— Begin —

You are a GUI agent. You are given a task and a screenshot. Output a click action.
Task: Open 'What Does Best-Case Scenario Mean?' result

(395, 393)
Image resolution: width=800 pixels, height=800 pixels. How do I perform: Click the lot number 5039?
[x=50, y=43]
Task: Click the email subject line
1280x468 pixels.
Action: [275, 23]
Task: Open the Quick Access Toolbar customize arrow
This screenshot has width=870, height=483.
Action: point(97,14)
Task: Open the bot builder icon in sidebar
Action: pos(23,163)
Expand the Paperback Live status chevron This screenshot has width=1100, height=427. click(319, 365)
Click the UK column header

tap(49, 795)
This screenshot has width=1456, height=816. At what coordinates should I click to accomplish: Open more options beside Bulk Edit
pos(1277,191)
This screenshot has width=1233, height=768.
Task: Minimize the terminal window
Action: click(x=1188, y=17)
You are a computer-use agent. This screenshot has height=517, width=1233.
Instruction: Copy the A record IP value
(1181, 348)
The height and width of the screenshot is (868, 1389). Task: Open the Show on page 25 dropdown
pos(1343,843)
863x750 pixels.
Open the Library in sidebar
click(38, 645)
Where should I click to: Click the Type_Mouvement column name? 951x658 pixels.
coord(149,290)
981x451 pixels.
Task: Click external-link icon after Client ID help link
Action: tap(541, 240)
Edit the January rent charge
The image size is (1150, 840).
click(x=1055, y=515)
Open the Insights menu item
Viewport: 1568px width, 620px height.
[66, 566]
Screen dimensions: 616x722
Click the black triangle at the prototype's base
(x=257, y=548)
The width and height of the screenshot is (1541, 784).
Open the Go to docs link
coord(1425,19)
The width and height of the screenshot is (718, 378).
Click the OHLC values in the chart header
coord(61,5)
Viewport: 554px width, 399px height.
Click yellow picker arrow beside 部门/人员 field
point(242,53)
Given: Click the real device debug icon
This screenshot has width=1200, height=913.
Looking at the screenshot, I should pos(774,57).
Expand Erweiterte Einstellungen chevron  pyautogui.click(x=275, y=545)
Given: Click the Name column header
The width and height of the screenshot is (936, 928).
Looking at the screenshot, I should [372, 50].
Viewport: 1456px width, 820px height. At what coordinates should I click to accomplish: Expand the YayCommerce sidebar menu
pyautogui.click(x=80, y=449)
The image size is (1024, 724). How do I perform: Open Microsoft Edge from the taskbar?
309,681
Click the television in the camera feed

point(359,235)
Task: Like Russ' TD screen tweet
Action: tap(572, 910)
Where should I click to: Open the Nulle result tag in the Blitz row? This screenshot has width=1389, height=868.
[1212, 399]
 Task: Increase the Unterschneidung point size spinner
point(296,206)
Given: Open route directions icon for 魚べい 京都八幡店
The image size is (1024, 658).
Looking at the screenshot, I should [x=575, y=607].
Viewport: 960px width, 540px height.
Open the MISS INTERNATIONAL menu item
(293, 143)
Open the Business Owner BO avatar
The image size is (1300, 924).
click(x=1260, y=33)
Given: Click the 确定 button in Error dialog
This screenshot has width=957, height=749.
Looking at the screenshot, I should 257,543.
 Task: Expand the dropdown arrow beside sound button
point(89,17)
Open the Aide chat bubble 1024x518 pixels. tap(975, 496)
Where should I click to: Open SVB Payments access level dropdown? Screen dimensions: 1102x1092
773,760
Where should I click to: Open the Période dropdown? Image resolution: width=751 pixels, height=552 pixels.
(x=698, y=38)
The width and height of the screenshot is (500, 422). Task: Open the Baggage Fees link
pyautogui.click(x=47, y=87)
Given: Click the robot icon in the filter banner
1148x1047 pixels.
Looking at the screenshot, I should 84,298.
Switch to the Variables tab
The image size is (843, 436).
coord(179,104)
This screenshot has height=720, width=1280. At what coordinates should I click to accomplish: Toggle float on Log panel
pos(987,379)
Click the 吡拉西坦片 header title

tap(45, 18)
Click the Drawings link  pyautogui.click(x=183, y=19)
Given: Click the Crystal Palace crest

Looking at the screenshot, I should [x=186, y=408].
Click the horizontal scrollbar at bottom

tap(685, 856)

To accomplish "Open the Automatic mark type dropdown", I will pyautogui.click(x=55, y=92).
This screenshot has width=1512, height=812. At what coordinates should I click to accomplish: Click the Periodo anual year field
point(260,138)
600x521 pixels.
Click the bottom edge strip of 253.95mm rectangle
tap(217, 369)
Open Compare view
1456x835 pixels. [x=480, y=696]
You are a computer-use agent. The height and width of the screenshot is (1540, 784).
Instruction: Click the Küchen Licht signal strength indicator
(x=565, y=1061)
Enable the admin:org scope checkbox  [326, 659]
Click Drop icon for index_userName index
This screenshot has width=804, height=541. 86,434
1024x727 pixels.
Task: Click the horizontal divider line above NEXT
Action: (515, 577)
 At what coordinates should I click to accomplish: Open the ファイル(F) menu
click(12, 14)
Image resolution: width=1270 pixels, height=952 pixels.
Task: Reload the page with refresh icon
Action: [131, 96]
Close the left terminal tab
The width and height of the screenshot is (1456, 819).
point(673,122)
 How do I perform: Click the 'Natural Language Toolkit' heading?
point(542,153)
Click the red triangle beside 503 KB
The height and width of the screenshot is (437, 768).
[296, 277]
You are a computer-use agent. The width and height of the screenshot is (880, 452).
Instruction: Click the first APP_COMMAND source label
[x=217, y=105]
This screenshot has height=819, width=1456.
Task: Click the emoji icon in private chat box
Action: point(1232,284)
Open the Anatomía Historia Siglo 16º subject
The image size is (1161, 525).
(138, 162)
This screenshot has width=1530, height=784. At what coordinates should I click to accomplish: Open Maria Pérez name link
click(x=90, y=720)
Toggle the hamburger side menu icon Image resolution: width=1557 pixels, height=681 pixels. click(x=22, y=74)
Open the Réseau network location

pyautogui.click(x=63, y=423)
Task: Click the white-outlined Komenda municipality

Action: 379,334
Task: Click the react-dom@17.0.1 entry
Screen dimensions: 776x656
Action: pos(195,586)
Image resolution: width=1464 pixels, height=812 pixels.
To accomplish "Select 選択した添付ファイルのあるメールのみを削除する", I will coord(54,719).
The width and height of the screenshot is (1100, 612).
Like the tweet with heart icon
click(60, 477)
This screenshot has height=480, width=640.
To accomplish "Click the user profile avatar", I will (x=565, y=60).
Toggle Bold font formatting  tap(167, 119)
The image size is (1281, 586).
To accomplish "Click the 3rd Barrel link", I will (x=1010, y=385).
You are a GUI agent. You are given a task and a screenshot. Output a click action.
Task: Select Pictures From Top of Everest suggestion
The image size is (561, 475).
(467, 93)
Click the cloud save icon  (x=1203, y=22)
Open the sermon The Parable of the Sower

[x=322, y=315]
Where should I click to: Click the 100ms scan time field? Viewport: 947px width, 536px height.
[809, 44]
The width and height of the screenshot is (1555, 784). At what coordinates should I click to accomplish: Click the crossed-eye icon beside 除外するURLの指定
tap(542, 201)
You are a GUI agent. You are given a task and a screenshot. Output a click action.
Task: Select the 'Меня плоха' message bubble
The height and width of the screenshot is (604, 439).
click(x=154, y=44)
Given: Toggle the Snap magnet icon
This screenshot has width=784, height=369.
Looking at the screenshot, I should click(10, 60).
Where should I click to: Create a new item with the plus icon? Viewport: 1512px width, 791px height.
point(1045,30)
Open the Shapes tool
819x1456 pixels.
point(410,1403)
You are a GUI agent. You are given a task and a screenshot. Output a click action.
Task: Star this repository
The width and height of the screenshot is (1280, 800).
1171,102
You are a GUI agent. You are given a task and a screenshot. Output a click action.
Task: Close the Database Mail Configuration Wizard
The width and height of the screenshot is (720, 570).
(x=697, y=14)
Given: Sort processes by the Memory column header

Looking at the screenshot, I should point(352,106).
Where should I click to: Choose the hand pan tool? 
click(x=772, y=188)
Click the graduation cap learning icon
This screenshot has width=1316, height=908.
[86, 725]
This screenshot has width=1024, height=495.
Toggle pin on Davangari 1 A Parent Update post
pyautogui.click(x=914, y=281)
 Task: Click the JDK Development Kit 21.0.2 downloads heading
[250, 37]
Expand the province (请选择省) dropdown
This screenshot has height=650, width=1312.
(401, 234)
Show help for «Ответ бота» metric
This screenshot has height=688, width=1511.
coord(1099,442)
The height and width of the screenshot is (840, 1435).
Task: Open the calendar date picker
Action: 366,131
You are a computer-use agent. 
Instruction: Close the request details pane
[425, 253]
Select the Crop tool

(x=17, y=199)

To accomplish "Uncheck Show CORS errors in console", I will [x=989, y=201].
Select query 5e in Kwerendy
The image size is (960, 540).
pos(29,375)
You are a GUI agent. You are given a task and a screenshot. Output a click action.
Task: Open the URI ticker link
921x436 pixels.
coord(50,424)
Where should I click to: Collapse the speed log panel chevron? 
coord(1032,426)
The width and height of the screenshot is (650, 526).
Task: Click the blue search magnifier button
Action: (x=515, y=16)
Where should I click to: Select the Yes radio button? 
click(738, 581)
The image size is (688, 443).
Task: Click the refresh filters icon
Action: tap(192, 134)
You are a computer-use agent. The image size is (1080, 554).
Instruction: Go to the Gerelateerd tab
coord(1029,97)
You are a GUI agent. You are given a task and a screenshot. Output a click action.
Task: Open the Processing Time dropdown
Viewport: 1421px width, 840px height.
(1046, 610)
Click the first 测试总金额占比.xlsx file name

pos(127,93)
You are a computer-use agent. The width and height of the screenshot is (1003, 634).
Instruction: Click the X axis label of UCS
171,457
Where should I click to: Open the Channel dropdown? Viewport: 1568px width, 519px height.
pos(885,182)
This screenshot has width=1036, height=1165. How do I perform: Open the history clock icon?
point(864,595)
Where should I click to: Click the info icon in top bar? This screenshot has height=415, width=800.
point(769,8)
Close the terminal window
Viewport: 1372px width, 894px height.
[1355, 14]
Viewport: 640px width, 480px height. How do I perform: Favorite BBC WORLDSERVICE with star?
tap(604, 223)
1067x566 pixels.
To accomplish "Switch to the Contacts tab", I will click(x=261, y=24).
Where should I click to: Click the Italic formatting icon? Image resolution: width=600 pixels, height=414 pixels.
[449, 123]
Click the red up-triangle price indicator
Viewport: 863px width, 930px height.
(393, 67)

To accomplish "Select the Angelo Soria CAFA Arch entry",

— End —

Exercise aim – Reproduce the listing starting at the line containing "This screenshot has height=480, width=640." and ending at the line containing "Looking at the screenshot, I should point(352,106).", swapping "Snap magnet icon" for "grid snap toggle" and leaving everything else unchanged.

Response to this exercise –
This screenshot has height=480, width=640.
To accomplish "Click the user profile avatar", I will (x=565, y=60).
Toggle Bold font formatting  tap(167, 119)
The image size is (1281, 586).
To accomplish "Click the 3rd Barrel link", I will (x=1010, y=385).
You are a GUI agent. You are given a task and a screenshot. Output a click action.
Task: Select Pictures From Top of Everest suggestion
The image size is (561, 475).
(467, 93)
Click the cloud save icon  (x=1203, y=22)
Open the sermon The Parable of the Sower

[x=322, y=315]
Where should I click to: Click the 100ms scan time field? Viewport: 947px width, 536px height.
[809, 44]
The width and height of the screenshot is (1555, 784). At what coordinates should I click to accomplish: Click the crossed-eye icon beside 除外するURLの指定
tap(542, 201)
You are a GUI agent. You are given a task and a screenshot. Output a click action.
Task: Select the 'Меня плоха' message bubble
The height and width of the screenshot is (604, 439).
click(x=154, y=44)
Given: Toggle the grid snap toggle
This screenshot has width=784, height=369.
Looking at the screenshot, I should click(10, 60).
Where should I click to: Create a new item with the plus icon? Viewport: 1512px width, 791px height.
point(1045,30)
Open the Shapes tool
819x1456 pixels.
point(410,1403)
You are a GUI agent. You are given a task and a screenshot. Output a click action.
Task: Star this repository
The width and height of the screenshot is (1280, 800).
1171,102
You are a GUI agent. You are given a task and a screenshot. Output a click action.
Task: Close the Database Mail Configuration Wizard
The width and height of the screenshot is (720, 570).
(x=697, y=14)
Given: Sort processes by the Memory column header

Looking at the screenshot, I should point(352,106).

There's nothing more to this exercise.